** TO DO **
Lines holding the string "Gibson" in the listing below are to be copied.

[Start of section]

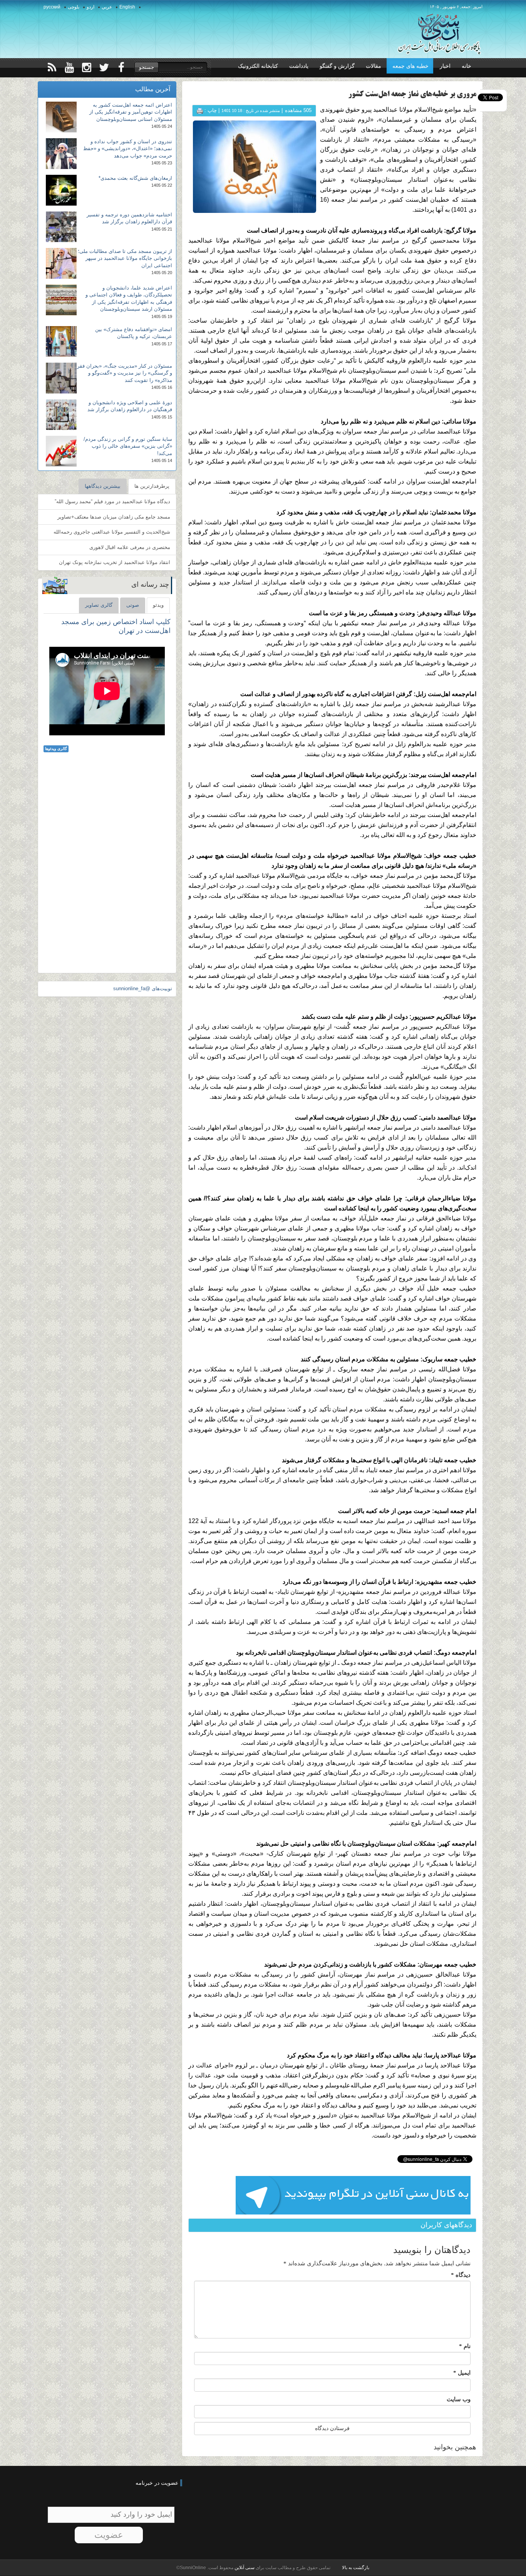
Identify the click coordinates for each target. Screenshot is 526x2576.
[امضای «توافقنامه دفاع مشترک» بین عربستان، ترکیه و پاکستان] (61, 341)
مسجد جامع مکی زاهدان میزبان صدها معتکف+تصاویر (113, 517)
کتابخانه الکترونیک (258, 66)
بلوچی (73, 7)
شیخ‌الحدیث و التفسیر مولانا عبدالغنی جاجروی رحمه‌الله (112, 532)
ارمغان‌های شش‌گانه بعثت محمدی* (135, 178)
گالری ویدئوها (56, 749)
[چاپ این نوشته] (200, 110)
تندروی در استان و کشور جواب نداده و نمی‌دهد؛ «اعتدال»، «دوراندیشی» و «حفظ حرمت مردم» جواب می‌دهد (127, 149)
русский (52, 7)
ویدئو (158, 605)
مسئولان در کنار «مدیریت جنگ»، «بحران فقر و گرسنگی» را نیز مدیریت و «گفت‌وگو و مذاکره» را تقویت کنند (124, 373)
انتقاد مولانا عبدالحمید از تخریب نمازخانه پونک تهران (114, 562)
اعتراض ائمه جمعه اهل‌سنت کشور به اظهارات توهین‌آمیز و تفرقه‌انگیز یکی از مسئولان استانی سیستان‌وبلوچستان (130, 112)
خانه (466, 66)
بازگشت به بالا (355, 2567)
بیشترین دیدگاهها (103, 486)
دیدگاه (461, 2275)
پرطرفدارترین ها (151, 486)
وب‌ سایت (459, 2399)
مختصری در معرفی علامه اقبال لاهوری (129, 547)
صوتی (132, 605)
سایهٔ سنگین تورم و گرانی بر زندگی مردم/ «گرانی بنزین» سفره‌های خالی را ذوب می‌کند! (128, 446)
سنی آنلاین (244, 2567)
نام (465, 2346)
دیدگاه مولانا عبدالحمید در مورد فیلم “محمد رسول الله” (112, 501)
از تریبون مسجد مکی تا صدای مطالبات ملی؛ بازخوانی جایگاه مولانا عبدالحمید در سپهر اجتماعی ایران (125, 258)
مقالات (373, 66)
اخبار (445, 66)
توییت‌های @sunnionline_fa (142, 988)
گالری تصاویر (98, 605)
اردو (90, 7)
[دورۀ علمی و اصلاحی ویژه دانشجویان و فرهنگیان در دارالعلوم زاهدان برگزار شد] (61, 414)
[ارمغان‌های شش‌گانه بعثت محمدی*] (61, 190)
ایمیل (462, 2373)
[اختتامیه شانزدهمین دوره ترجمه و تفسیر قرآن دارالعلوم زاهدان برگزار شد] (61, 226)
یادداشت (298, 66)
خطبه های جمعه (410, 66)
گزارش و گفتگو (337, 66)
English (127, 7)
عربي (107, 7)
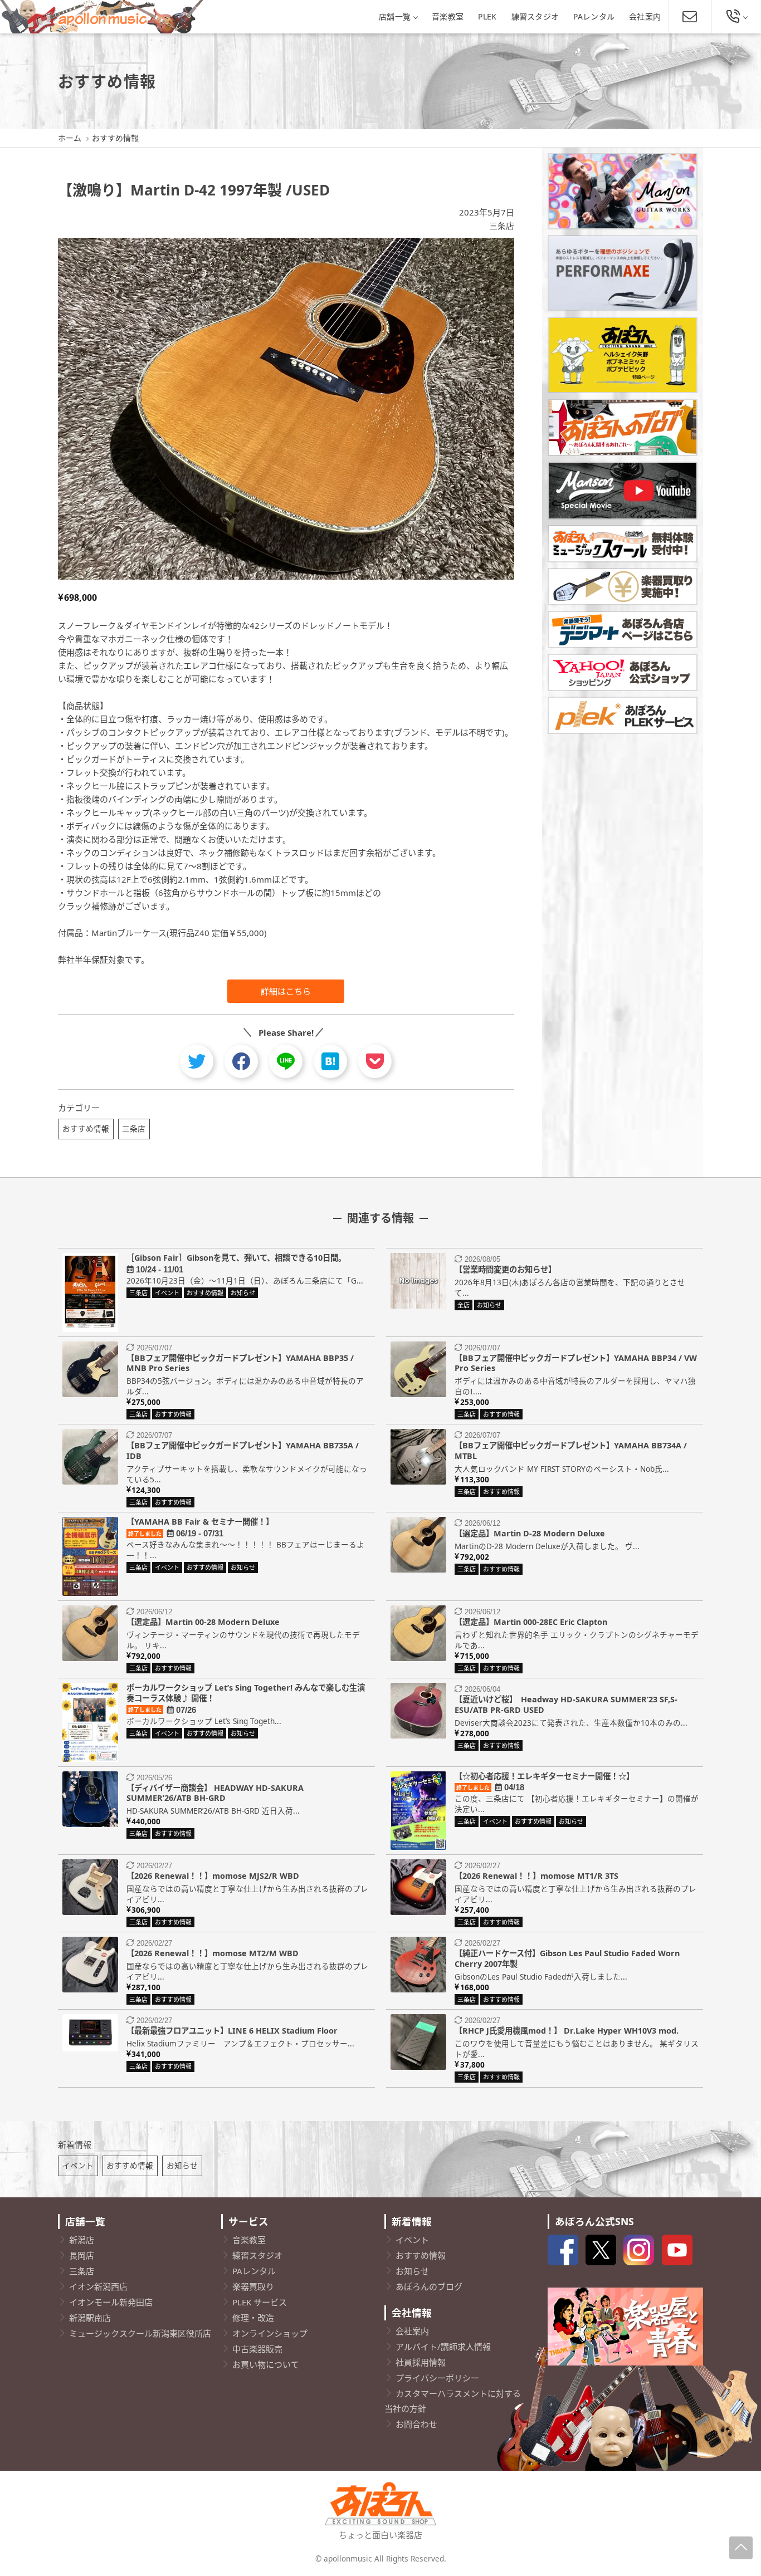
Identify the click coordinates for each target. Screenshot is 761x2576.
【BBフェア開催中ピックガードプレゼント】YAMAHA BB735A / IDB (242, 1450)
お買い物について (265, 2364)
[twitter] (197, 1061)
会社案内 (645, 16)
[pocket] (375, 1061)
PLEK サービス (259, 2302)
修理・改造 (253, 2317)
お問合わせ (416, 2424)
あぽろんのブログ (429, 2286)
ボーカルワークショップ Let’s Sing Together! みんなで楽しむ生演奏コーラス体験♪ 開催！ (245, 1692)
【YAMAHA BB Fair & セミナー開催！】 (200, 1521)
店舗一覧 (395, 16)
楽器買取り (253, 2286)
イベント (78, 2165)
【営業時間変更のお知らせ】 (505, 1269)
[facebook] (241, 1061)
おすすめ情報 (85, 1128)
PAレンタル (593, 16)
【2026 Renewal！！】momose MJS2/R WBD (212, 1875)
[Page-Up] (741, 2547)
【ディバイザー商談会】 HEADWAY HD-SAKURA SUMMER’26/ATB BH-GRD (215, 1793)
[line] (286, 1061)
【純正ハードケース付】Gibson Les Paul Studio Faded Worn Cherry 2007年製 (567, 1958)
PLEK (487, 16)
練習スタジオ (535, 16)
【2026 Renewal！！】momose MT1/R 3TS (536, 1875)
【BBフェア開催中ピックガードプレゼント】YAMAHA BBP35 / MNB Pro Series (240, 1363)
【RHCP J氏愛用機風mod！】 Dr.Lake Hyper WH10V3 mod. (567, 2030)
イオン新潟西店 (98, 2286)
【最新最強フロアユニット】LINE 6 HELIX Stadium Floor (232, 2030)
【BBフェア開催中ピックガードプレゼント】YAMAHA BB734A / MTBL (571, 1450)
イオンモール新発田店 (111, 2302)
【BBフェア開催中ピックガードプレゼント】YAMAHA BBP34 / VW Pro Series (576, 1363)
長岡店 (81, 2255)
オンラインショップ (270, 2333)
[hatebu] (330, 1061)
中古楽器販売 (257, 2348)
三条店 (501, 225)
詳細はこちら (286, 991)
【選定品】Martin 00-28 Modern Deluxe (203, 1622)
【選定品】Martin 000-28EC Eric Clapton (531, 1622)
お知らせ (182, 2165)
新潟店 (81, 2239)
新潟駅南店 (90, 2317)
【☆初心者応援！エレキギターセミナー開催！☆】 (544, 1776)
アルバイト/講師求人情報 (443, 2346)
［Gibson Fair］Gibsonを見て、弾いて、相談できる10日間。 (236, 1257)
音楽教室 (448, 16)
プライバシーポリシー (437, 2377)
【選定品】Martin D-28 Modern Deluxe (530, 1533)
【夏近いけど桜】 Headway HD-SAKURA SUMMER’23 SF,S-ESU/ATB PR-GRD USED (566, 1704)
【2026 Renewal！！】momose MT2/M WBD (212, 1953)
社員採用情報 (421, 2362)
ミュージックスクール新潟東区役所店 (140, 2333)
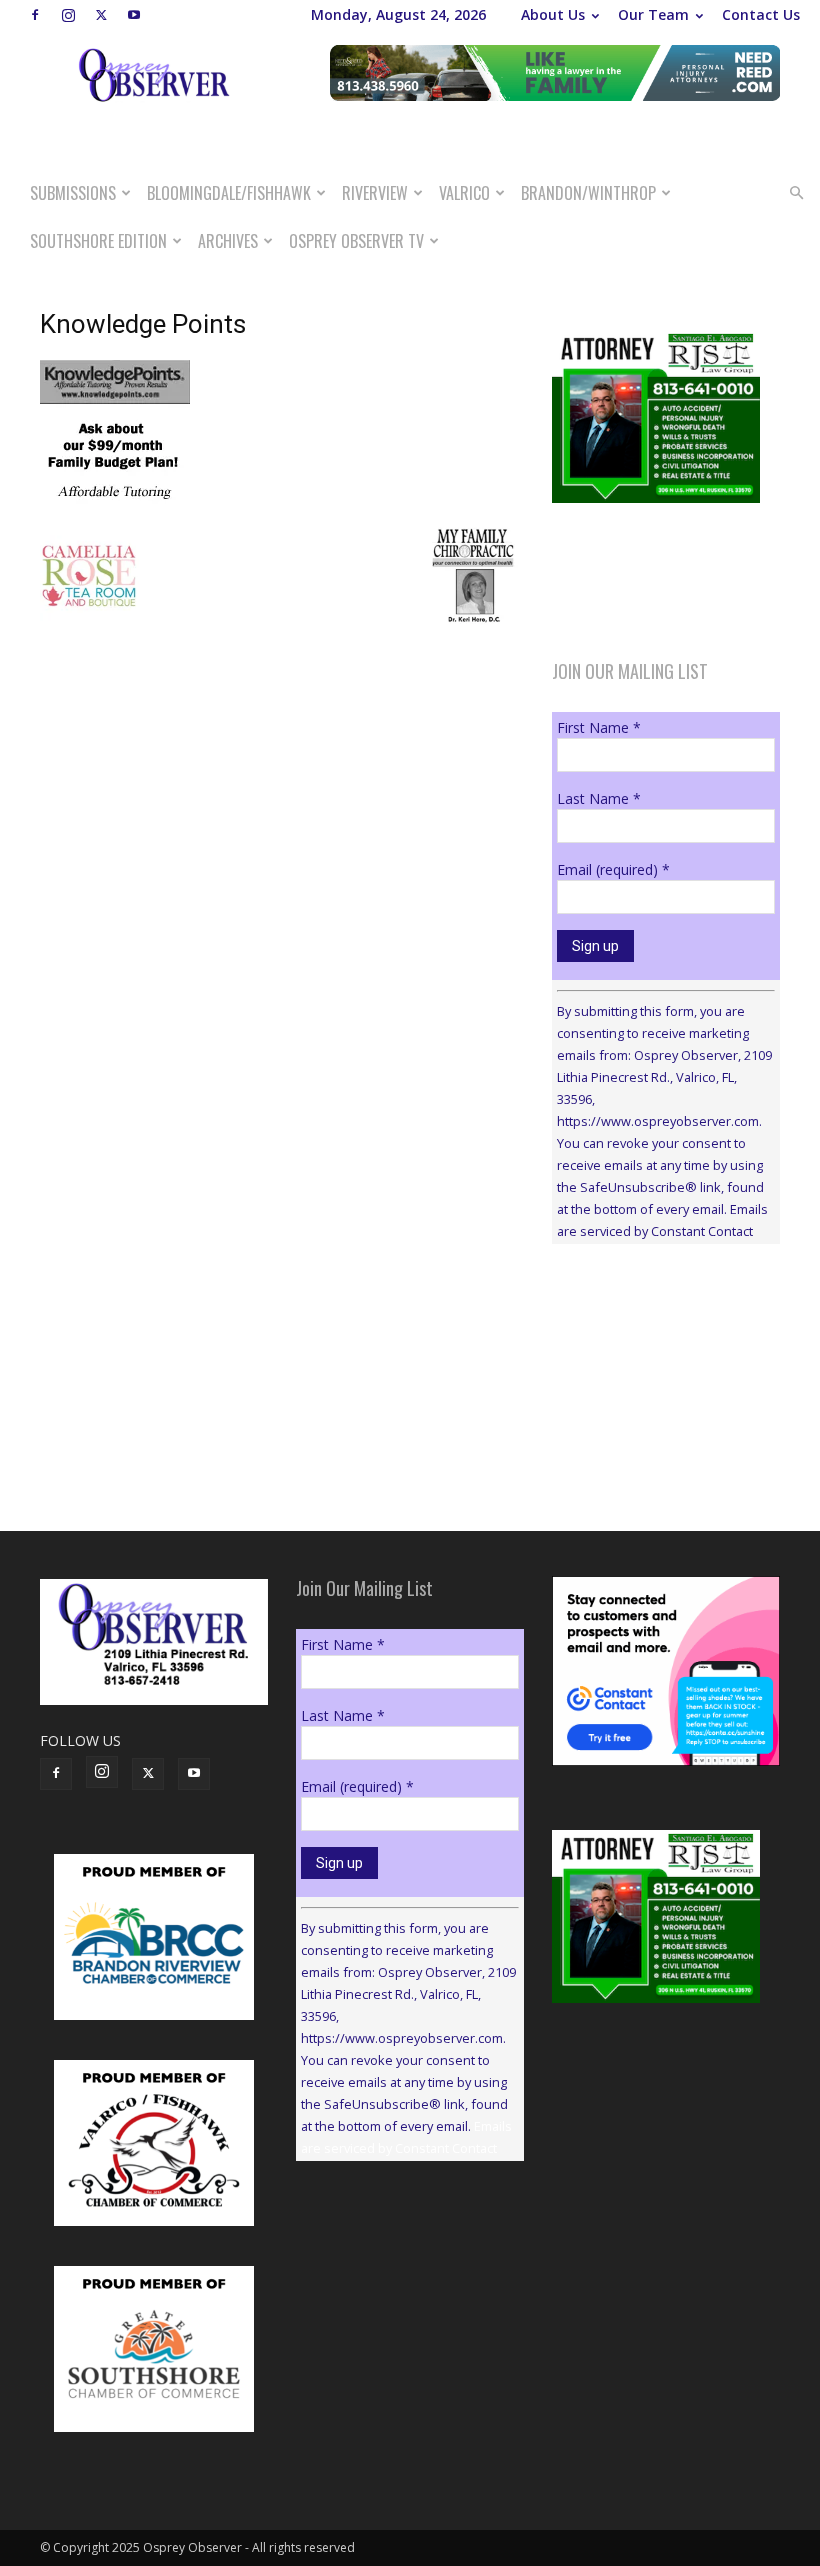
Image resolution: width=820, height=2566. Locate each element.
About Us (553, 14)
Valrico (464, 193)
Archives (228, 241)
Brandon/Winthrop (588, 193)
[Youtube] (134, 15)
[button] (796, 193)
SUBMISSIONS (73, 193)
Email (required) (613, 869)
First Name (599, 727)
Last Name (599, 798)
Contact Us (761, 14)
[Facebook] (35, 15)
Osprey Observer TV (356, 241)
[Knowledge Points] (115, 504)
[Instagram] (68, 15)
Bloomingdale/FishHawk (229, 193)
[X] (101, 15)
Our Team (653, 14)
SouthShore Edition (98, 241)
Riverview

[End of section]

** RESPONSE **
【純正ハードケース付】Gibson Les Paul Studio Faded Worn Cherry 2007年製 (567, 1958)
［Gibson Fair］Gibsonを見て、弾いて、相談できる10日間。 (236, 1257)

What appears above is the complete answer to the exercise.